There was a spell early in the second half here, as red shirts swarmed through tired opponents, when this Manchester United team looked like a Red Devils team of old.

Against, it must be said, very modest opposition, United scored three goals within 14 minutes and could have had double that. They created as many chances in that spell as they have done all season and all the stodginess that has crept into their game under Louis van Gaal appeared to melt away.

Van Gaal had admitted beforehand that United need to be better on the ball but here, as they set about Brugge, they had some of that old ambition and swagger that has drifted out of their game.

At the point of it all was Wayne Rooney, who scored his first European hat-trick since his United debut against Fenerbahce in 2004, to end his 878-minute goal drought. He looked sharper and livelier than he has done in months.

His last treble for United came almost four years ago, when Sir Alex Ferguson was in charge and Paul Scholes was enjoying his first retirement.

That United team were champions of England, and while this side may well not be quite on that level yet, this was certainly one of the more confident and accomplished European displays of the post-Ferguson era.

All of this must be caveated, of course, by the paucity of the Belgian opposition. Brugge worked hard in the first half but had nothing left to give in the second, and this scoreline, 4-0 on the night, 7-1 on aggregate, flatters them excessively.

But you can only play the opposition in front of you and last night United compellingly played their way into the Champions League group stage, and may have even played their way into form.

Not every team would want this tie, interfering with the start of a Premier League campaign, but for United it almost felt useful. Not just because a club of their size need to be playing in the Champions League group stage, but because United, at the start of Van Gaal's second season, are a work in progress.
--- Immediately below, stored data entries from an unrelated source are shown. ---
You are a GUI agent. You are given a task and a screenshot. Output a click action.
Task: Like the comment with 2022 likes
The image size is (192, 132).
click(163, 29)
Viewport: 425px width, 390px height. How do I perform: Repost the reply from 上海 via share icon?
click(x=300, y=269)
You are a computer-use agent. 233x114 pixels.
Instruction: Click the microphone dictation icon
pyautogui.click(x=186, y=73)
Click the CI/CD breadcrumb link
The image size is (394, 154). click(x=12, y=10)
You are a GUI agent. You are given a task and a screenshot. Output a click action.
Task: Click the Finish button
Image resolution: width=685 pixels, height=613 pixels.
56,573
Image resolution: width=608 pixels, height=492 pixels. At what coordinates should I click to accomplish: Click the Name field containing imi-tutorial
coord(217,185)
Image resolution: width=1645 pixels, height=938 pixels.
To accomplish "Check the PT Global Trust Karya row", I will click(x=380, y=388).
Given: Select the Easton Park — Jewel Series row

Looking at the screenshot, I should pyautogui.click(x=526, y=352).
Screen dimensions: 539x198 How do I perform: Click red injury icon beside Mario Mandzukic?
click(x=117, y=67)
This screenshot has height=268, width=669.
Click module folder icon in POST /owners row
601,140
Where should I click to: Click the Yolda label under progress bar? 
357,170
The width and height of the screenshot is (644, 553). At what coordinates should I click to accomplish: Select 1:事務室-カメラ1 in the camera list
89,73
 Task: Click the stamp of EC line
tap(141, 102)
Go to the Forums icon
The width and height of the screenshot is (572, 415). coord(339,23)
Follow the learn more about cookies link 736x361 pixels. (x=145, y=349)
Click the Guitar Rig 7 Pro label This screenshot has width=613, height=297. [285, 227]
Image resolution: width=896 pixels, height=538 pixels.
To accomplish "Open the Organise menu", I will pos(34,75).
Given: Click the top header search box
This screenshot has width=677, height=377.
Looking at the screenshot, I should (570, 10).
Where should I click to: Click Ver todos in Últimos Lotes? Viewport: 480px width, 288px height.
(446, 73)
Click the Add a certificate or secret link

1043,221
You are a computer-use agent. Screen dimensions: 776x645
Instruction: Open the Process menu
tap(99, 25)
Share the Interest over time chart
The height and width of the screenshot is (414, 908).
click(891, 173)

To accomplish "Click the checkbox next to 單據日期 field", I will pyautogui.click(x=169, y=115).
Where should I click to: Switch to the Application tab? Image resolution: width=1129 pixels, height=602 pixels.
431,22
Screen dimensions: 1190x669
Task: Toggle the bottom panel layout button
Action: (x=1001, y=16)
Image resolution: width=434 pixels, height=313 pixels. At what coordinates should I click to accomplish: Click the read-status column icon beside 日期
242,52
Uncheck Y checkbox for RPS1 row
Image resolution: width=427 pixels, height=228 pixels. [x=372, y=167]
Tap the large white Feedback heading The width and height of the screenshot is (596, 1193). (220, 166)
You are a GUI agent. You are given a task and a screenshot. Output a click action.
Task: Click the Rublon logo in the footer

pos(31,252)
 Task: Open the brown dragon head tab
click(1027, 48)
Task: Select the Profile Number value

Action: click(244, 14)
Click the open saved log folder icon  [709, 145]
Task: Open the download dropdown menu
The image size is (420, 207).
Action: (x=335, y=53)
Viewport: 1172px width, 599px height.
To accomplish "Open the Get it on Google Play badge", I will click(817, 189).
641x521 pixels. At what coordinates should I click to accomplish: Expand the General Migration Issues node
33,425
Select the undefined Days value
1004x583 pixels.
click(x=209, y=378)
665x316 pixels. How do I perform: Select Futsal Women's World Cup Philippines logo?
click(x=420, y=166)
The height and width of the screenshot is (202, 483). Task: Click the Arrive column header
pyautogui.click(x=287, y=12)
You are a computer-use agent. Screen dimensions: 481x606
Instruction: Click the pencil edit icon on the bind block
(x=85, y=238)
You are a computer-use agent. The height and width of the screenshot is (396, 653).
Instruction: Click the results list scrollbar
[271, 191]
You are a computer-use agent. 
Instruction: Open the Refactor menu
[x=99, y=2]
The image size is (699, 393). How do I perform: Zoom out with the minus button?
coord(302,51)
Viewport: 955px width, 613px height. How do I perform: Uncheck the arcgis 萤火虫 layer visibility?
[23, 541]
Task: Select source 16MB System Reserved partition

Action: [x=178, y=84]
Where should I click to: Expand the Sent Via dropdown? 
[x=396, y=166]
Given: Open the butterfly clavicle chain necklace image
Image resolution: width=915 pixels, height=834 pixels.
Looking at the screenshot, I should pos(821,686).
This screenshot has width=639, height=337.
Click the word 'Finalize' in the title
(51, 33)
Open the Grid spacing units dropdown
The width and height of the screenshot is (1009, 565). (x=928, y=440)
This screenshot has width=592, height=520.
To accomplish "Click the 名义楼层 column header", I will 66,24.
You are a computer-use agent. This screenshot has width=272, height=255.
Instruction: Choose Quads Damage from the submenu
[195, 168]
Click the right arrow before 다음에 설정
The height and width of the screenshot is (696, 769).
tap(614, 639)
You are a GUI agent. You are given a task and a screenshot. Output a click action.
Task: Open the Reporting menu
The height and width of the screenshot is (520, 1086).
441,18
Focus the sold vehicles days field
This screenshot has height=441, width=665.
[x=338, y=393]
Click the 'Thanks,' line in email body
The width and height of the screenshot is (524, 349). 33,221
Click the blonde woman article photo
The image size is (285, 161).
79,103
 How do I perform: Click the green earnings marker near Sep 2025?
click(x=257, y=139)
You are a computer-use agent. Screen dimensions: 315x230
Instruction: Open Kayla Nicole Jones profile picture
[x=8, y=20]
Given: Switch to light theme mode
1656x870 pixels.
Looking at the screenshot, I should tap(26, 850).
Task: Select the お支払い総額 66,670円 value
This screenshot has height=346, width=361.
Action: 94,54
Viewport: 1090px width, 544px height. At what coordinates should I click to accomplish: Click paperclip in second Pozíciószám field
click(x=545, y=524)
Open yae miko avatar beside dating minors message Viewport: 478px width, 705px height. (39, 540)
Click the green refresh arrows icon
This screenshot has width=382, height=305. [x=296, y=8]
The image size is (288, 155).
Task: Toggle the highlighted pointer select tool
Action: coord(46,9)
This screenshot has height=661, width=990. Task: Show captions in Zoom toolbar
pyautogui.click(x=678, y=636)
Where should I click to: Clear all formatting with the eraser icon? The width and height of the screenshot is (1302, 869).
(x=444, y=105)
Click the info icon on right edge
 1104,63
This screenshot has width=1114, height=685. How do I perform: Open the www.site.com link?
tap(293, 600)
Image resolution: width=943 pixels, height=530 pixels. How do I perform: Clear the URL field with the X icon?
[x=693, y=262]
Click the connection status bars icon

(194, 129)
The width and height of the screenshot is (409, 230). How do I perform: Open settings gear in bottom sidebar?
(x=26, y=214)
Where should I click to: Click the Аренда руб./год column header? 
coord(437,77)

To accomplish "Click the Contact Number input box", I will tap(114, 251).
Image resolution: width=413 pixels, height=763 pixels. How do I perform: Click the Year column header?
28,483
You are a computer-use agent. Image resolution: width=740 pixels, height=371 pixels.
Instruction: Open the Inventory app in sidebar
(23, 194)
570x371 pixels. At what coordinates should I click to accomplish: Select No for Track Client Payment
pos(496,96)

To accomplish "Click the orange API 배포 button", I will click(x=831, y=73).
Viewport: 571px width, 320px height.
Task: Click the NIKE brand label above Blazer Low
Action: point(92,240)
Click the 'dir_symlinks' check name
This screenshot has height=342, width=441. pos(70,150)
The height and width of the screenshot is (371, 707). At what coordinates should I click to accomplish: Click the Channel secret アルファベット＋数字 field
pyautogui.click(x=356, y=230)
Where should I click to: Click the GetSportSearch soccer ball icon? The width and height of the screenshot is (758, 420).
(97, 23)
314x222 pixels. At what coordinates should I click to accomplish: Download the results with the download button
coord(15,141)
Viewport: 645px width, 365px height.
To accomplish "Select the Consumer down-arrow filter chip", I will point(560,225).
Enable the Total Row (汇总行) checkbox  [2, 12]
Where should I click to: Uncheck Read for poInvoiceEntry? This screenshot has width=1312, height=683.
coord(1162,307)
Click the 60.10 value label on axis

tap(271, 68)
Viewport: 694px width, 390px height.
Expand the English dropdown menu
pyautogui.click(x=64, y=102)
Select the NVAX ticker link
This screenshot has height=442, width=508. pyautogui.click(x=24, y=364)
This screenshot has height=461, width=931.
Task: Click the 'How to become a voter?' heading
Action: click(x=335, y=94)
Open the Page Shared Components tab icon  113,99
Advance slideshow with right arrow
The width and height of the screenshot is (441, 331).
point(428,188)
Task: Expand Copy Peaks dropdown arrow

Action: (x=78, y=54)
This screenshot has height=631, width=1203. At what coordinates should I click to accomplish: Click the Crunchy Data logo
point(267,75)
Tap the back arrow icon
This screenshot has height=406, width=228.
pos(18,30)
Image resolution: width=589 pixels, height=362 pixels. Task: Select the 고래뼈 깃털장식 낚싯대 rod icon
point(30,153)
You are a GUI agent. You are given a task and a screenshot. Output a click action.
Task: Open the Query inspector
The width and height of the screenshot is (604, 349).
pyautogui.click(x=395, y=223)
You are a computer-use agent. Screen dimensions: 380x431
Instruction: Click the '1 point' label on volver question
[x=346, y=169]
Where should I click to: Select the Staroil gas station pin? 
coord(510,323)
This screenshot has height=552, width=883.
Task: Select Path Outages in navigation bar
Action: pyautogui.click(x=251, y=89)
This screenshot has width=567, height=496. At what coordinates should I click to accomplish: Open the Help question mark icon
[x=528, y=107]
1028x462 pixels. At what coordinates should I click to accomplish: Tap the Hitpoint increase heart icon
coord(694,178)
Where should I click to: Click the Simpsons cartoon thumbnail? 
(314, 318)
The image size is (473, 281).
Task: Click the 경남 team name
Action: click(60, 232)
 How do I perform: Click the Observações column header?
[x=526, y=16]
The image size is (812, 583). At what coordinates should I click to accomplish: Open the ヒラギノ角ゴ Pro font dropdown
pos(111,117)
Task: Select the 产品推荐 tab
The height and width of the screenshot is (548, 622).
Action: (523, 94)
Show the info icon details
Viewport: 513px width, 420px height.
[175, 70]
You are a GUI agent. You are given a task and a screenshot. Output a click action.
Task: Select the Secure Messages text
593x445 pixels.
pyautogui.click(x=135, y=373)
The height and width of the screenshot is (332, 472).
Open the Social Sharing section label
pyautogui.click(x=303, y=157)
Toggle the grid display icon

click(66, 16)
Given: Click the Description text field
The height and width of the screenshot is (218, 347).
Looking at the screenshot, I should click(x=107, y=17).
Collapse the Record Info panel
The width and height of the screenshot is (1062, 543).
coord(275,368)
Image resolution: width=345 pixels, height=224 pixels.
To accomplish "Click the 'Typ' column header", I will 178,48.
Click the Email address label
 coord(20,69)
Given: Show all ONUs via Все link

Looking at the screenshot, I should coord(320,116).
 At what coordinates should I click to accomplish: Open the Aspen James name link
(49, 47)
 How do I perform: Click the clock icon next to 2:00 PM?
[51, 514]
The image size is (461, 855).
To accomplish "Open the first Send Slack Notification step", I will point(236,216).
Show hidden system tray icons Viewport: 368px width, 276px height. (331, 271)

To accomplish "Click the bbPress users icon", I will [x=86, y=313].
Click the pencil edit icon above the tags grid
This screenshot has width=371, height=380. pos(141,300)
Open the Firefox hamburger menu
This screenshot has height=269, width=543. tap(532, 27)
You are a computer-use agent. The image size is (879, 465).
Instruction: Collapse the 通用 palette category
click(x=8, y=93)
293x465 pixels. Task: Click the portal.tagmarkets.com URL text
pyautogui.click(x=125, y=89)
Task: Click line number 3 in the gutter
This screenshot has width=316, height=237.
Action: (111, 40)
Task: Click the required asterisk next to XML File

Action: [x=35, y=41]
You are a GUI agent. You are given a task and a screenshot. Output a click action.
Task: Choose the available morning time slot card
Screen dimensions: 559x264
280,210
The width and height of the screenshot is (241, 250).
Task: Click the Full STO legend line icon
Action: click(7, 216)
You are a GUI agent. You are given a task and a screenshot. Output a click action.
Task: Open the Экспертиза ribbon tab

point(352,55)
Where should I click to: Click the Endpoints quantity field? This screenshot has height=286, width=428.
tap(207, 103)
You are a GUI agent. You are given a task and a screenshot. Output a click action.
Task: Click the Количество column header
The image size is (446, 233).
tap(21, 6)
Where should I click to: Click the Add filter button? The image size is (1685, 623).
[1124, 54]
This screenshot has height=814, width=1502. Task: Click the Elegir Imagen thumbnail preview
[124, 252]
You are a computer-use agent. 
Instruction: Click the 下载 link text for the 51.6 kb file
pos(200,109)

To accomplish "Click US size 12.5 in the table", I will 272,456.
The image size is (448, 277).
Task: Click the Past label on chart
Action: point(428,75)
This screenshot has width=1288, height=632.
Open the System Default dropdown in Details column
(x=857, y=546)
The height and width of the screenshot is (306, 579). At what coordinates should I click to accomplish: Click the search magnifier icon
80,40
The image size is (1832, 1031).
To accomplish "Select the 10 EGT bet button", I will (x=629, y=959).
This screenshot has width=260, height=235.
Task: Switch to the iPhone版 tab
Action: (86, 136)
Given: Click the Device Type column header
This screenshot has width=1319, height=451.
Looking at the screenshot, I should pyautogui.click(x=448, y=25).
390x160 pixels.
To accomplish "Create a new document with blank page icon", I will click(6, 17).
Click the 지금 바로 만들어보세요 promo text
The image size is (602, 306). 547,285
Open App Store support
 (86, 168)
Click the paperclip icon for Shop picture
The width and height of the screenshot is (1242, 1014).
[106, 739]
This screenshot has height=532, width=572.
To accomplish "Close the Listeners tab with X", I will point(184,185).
Anyone who has seen United's first three Premier League matches knows that they have issues to resolve on the pitch, when it comes to creating and taking chances.

The fact that even Van Gaal conceded in his pre-match press conference that United "have to improve with the ball" shows how far they are from his own standards.

This first half, out on a wet pitch, was a test of whether United could play in the way demanded of them.

Van Gaal brought Ander Herrera in for his first start of the season, but he struggled to find his rhythm, mishitting passes and eventually taking his frustration out on the shins of Victor Vazquez, for which he was booked. When Herrera got into a shooting position, later in the first half, he hit the second tier of the stand.

United had steady possession but they needed someone to take the initiative. That is what they have lacked and it was Memphis Depay, the big money 21-year-old, who stood up.

Cutting in from the left, Depay burst away from two defenders, dummying to shoot, shrugging off a shirt-pull. Rather than going for goal, he slipped the ball to Rooney, who finished calmly.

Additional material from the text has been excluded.